■ Data for the task:
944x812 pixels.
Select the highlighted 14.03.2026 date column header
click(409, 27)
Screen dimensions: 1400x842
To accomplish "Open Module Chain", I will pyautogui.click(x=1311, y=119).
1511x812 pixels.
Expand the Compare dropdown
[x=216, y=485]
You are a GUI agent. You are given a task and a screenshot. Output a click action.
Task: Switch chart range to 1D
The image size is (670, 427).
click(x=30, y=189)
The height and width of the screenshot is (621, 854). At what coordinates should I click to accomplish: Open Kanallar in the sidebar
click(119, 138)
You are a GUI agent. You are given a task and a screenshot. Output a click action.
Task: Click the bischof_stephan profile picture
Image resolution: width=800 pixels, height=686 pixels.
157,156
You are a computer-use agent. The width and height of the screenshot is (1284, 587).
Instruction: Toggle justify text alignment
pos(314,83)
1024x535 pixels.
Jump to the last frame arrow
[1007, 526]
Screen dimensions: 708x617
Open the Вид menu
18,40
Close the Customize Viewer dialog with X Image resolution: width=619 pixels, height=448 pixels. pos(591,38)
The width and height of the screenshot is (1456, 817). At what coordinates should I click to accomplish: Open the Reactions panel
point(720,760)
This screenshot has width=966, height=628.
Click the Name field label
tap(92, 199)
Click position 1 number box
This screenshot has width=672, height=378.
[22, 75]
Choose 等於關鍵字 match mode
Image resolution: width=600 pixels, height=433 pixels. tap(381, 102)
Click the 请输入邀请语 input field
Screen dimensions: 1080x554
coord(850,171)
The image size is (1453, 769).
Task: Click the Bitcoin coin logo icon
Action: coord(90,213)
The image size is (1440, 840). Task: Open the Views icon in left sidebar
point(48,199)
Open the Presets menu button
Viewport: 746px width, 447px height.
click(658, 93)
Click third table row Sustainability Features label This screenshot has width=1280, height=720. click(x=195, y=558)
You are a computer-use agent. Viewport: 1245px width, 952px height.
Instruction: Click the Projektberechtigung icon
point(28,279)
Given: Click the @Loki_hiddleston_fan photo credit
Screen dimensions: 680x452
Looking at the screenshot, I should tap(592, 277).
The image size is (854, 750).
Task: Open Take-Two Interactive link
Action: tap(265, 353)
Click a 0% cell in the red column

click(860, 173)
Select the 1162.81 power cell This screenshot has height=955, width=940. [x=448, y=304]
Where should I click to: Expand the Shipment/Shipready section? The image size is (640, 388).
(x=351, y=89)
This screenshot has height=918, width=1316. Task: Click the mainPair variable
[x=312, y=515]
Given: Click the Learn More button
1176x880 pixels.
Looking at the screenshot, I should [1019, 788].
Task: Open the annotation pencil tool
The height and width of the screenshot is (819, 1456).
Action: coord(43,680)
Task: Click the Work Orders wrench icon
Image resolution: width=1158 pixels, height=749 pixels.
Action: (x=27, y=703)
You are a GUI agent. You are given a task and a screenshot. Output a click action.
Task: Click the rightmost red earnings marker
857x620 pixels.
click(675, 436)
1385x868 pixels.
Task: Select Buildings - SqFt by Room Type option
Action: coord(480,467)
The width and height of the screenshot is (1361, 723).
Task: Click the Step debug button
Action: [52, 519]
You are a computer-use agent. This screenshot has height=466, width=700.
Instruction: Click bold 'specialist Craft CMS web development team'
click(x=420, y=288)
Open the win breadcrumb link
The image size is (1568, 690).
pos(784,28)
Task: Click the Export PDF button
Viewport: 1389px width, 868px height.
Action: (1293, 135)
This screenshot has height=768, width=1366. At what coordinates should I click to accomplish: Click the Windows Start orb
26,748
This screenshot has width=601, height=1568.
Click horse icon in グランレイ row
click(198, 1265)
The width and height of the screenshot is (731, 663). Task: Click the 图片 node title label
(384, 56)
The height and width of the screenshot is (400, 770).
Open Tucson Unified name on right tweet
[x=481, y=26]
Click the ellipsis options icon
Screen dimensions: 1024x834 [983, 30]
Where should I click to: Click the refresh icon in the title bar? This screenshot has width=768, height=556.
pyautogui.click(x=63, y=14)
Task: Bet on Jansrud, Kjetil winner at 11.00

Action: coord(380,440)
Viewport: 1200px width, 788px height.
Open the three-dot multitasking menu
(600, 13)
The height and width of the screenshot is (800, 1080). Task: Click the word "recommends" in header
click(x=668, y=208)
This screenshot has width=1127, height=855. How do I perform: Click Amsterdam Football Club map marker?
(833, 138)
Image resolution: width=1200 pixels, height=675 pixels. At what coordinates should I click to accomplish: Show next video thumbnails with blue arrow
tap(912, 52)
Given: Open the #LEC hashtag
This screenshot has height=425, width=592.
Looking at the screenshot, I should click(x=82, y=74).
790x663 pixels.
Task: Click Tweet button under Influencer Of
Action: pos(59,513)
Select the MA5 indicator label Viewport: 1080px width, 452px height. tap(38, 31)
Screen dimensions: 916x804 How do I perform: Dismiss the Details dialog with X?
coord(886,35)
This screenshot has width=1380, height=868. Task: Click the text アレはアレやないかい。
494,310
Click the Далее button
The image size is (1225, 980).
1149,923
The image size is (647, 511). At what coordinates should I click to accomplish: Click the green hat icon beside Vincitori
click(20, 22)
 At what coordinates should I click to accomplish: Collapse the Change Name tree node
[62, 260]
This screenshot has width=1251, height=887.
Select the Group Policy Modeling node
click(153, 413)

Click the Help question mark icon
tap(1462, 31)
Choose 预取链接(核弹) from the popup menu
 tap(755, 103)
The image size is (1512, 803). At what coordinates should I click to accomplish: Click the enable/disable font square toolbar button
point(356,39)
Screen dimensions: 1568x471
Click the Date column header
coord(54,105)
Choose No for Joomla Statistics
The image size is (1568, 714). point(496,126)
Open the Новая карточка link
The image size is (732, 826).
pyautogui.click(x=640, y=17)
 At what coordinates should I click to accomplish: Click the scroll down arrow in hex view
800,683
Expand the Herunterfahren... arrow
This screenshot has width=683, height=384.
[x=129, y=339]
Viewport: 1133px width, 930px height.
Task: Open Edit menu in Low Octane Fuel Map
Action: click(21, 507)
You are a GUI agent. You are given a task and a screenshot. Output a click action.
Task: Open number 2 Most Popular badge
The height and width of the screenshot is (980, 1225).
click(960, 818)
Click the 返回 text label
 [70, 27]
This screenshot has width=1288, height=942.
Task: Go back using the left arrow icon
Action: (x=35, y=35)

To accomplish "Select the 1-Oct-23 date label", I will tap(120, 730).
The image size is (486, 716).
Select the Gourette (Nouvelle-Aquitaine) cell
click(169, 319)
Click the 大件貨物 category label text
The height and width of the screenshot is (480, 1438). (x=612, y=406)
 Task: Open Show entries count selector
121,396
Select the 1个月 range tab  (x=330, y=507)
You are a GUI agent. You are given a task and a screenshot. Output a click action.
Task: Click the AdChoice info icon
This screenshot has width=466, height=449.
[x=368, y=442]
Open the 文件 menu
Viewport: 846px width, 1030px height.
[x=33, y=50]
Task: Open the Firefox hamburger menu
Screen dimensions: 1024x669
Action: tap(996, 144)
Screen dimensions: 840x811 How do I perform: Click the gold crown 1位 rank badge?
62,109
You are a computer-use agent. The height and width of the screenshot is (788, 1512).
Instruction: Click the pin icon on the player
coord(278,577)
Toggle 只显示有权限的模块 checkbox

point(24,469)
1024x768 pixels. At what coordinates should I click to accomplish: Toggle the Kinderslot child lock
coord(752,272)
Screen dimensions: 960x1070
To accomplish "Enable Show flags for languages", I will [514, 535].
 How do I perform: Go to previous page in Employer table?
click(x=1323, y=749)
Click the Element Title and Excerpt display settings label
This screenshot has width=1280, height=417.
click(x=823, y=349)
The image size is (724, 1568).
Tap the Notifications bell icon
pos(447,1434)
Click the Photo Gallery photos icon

■ Problem description: Give the data above as a Markdown table with two columns, Row and Line. Put each line in its own row with its number, and leave out blank lines.

■ Solution below:
| Row | Line |
|---|---|
| 1 | 944x812 pixels. |
| 2 | Select the highlighted 14.03.2026 date column header |
| 3 | click(409, 27) |
| 4 | Screen dimensions: 1400x842 |
| 5 | To accomplish "Open Module Chain", I will pyautogui.click(x=1311, y=119). |
| 6 | 1511x812 pixels. |
| 7 | Expand the Compare dropdown |
| 8 | [x=216, y=485] |
| 9 | You are a GUI agent. You are given a task and a screenshot. Output a click action. |
| 10 | Task: Switch chart range to 1D |
| 11 | The image size is (670, 427). |
| 12 | click(x=30, y=189) |
| 13 | The height and width of the screenshot is (621, 854). At what coordinates should I click to accomplish: Open Kanallar in the sidebar |
| 14 | click(119, 138) |
| 15 | You are a GUI agent. You are given a task and a screenshot. Output a click action. |
| 16 | Task: Click the bischof_stephan profile picture |
| 17 | Image resolution: width=800 pixels, height=686 pixels. |
| 18 | 157,156 |
| 19 | You are a computer-use agent. The width and height of the screenshot is (1284, 587). |
| 20 | Instruction: Toggle justify text alignment |
| 21 | pos(314,83) |
| 22 | 1024x535 pixels. |
| 23 | Jump to the last frame arrow |
| 24 | [1007, 526] |
| 25 | Screen dimensions: 708x617 |
| 26 | Open the Вид menu |
| 27 | 18,40 |
| 28 | Close the Customize Viewer dialog with X Image resolution: width=619 pixels, height=448 pixels. pos(591,38) |
| 29 | The width and height of the screenshot is (1456, 817). At what coordinates should I click to accomplish: Open the Reactions panel |
| 30 | point(720,760) |
| 31 | This screenshot has width=966, height=628. |
| 32 | Click the Name field label |
| 33 | tap(92, 199) |
| 34 | Click position 1 number box |
| 35 | This screenshot has width=672, height=378. |
| 36 | [22, 75] |
| 37 | Choose 等於關鍵字 match mode |
| 38 | Image resolution: width=600 pixels, height=433 pixels. tap(381, 102) |
| 39 | Click the 请输入邀请语 input field |
| 40 | Screen dimensions: 1080x554 |
| 41 | coord(850,171) |
| 42 | The image size is (1453, 769). |
| 43 | Task: Click the Bitcoin coin logo icon |
| 44 | Action: coord(90,213) |
| 45 | The image size is (1440, 840). Task: Open the Views icon in left sidebar |
| 46 | point(48,199) |
| 47 | Open the Presets menu button |
| 48 | Viewport: 746px width, 447px height. |
| 49 | click(658, 93) |
| 50 | Click third table row Sustainability Features label This screenshot has width=1280, height=720. click(x=195, y=558) |
| 51 | You are a computer-use agent. Viewport: 1245px width, 952px height. |
| 52 | Instruction: Click the Projektberechtigung icon |
| 53 | point(28,279) |
| 54 | Given: Click the @Loki_hiddleston_fan photo credit |
| 55 | Screen dimensions: 680x452 |
| 56 | Looking at the screenshot, I should tap(592, 277). |
| 57 | The image size is (854, 750). |
| 58 | Task: Open Take-Two Interactive link |
| 59 | Action: tap(265, 353) |
| 60 | Click a 0% cell in the red column |
| 61 | click(860, 173) |
| 62 | Select the 1162.81 power cell This screenshot has height=955, width=940. [x=448, y=304] |
| 63 | Where should I click to: Expand the Shipment/Shipready section? The image size is (640, 388). |
| 64 | (x=351, y=89) |
| 65 | This screenshot has height=918, width=1316. Task: Click the mainPair variable |
| 66 | [x=312, y=515] |
| 67 | Given: Click the Learn More button |
| 68 | 1176x880 pixels. |
| 69 | Looking at the screenshot, I should [1019, 788]. |
| 70 | Task: Open the annotation pencil tool |
| 71 | The height and width of the screenshot is (819, 1456). |
| 72 | Action: coord(43,680) |
| 73 | Task: Click the Work Orders wrench icon |
| 74 | Image resolution: width=1158 pixels, height=749 pixels. |
| 75 | Action: (x=27, y=703) |
| 76 | You are a GUI agent. You are given a task and a screenshot. Output a click action. |
| 77 | Task: Click the rightmost red earnings marker |
| 78 | 857x620 pixels. |
| 79 | click(675, 436) |
| 80 | 1385x868 pixels. |
| 81 | Task: Select Buildings - SqFt by Room Type option |
| 82 | Action: coord(480,467) |
| 83 | The width and height of the screenshot is (1361, 723). |
| 84 | Task: Click the Step debug button |
| 85 | Action: [52, 519] |
| 86 | You are a computer-use agent. This screenshot has height=466, width=700. |
| 87 | Instruction: Click bold 'specialist Craft CMS web development team' |
| 88 | click(x=420, y=288) |
| 89 | Open the win breadcrumb link |
| 90 | The image size is (1568, 690). |
| 91 | pos(784,28) |
| 92 | Task: Click the Export PDF button |
| 93 | Viewport: 1389px width, 868px height. |
| 94 | Action: (1293, 135) |
| 95 | This screenshot has height=768, width=1366. At what coordinates should I click to accomplish: Click the Windows Start orb |
| 96 | 26,748 |
| 97 | This screenshot has width=601, height=1568. |
| 98 | Click horse icon in グランレイ row |
| 99 | click(198, 1265) |
| 100 | The width and height of the screenshot is (731, 663). Task: Click the 图片 node title label |
| 101 | (384, 56) |
| 102 | The height and width of the screenshot is (400, 770). |
| 103 | Open Tucson Unified name on right tweet |
| 104 | [x=481, y=26] |
| 105 | Click the ellipsis options icon |
| 106 | Screen dimensions: 1024x834 [983, 30] |
| 107 | Where should I click to: Click the refresh icon in the title bar? This screenshot has width=768, height=556. |
| 108 | pyautogui.click(x=63, y=14) |
| 109 | Task: Bet on Jansrud, Kjetil winner at 11.00 |
| 110 | Action: coord(380,440) |
| 111 | Viewport: 1200px width, 788px height. |
| 112 | Open the three-dot multitasking menu |
| 113 | (600, 13) |
| 114 | The height and width of the screenshot is (800, 1080). Task: Click the word "recommends" in header |
| 115 | click(x=668, y=208) |
| 116 | This screenshot has width=1127, height=855. How do I perform: Click Amsterdam Football Club map marker? |
| 117 | (833, 138) |
| 118 | Image resolution: width=1200 pixels, height=675 pixels. At what coordinates should I click to accomplish: Show next video thumbnails with blue arrow |
| 119 | tap(912, 52) |
| 120 | Given: Open the #LEC hashtag |
| 121 | This screenshot has height=425, width=592. |
| 122 | Looking at the screenshot, I should click(x=82, y=74). |
| 123 | 790x663 pixels. |
| 124 | Task: Click Tweet button under Influencer Of |
| 125 | Action: pos(59,513) |
| 126 | Select the MA5 indicator label Viewport: 1080px width, 452px height. tap(38, 31) |
| 127 | Screen dimensions: 916x804 How do I perform: Dismiss the Details dialog with X? |
| 128 | coord(886,35) |
| 129 | This screenshot has width=1380, height=868. Task: Click the text アレはアレやないかい。 |
| 130 | 494,310 |
| 131 | Click the Далее button |
| 132 | The image size is (1225, 980). |
| 133 | 1149,923 |
| 134 | The image size is (647, 511). At what coordinates should I click to accomplish: Click the green hat icon beside Vincitori |
| 135 | click(20, 22) |
| 136 |  At what coordinates should I click to accomplish: Collapse the Change Name tree node |
| 137 | [62, 260] |
| 138 | This screenshot has width=1251, height=887. |
| 139 | Select the Group Policy Modeling node |
| 140 | click(153, 413) |
| 141 | Click the Help question mark icon |
| 142 | tap(1462, 31) |
| 143 | Choose 预取链接(核弹) from the popup menu |
| 144 |  tap(755, 103) |
| 145 | The image size is (1512, 803). At what coordinates should I click to accomplish: Click the enable/disable font square toolbar button |
| 146 | point(356,39) |
| 147 | Screen dimensions: 1568x471 |
| 148 | Click the Date column header |
| 149 | coord(54,105) |
| 150 | Choose No for Joomla Statistics |
| 151 | The image size is (1568, 714). point(496,126) |
| 152 | Open the Новая карточка link |
| 153 | The image size is (732, 826). |
| 154 | pyautogui.click(x=640, y=17) |
| 155 |  At what coordinates should I click to accomplish: Click the scroll down arrow in hex view |
| 156 | 800,683 |
| 157 | Expand the Herunterfahren... arrow |
| 158 | This screenshot has width=683, height=384. |
| 159 | [x=129, y=339] |
| 160 | Viewport: 1133px width, 930px height. |
| 161 | Task: Open Edit menu in Low Octane Fuel Map |
| 162 | Action: click(21, 507) |
| 163 | You are a GUI agent. You are given a task and a screenshot. Output a click action. |
| 164 | Task: Open number 2 Most Popular badge |
| 165 | The height and width of the screenshot is (980, 1225). |
| 166 | click(960, 818) |
| 167 | Click the 返回 text label |
| 168 |  [70, 27] |
| 169 | This screenshot has width=1288, height=942. |
| 170 | Task: Go back using the left arrow icon |
| 171 | Action: (x=35, y=35) |
| 172 | To accomplish "Select the 1-Oct-23 date label", I will tap(120, 730). |
| 173 | The image size is (486, 716). |
| 174 | Select the Gourette (Nouvelle-Aquitaine) cell |
| 175 | click(169, 319) |
| 176 | Click the 大件貨物 category label text |
| 177 | The height and width of the screenshot is (480, 1438). (x=612, y=406) |
| 178 |  Task: Open Show entries count selector |
| 179 | 121,396 |
| 180 | Select the 1个月 range tab  (x=330, y=507) |
| 181 | You are a GUI agent. You are given a task and a screenshot. Output a click action. |
| 182 | Task: Click the AdChoice info icon |
| 183 | This screenshot has width=466, height=449. |
| 184 | [x=368, y=442] |
| 185 | Open the 文件 menu |
| 186 | Viewport: 846px width, 1030px height. |
| 187 | [x=33, y=50] |
| 188 | Task: Open the Firefox hamburger menu |
| 189 | Screen dimensions: 1024x669 |
| 190 | Action: tap(996, 144) |
| 191 | Screen dimensions: 840x811 How do I perform: Click the gold crown 1位 rank badge? |
| 192 | 62,109 |
| 193 | You are a computer-use agent. The height and width of the screenshot is (788, 1512). |
| 194 | Instruction: Click the pin icon on the player |
| 195 | coord(278,577) |
| 196 | Toggle 只显示有权限的模块 checkbox |
| 197 | point(24,469) |
| 198 | 1024x768 pixels. At what coordinates should I click to accomplish: Toggle the Kinderslot child lock |
| 199 | coord(752,272) |
| 200 | Screen dimensions: 960x1070 |
| 201 | To accomplish "Enable Show flags for languages", I will [514, 535]. |
| 202 |  How do I perform: Go to previous page in Employer table? |
| 203 | click(x=1323, y=749) |
| 204 | Click the Element Title and Excerpt display settings label |
| 205 | This screenshot has width=1280, height=417. |
| 206 | click(x=823, y=349) |
| 207 | The image size is (724, 1568). |
| 208 | Tap the Notifications bell icon |
| 209 | pos(447,1434) |
| 210 | Click the Photo Gallery photos icon |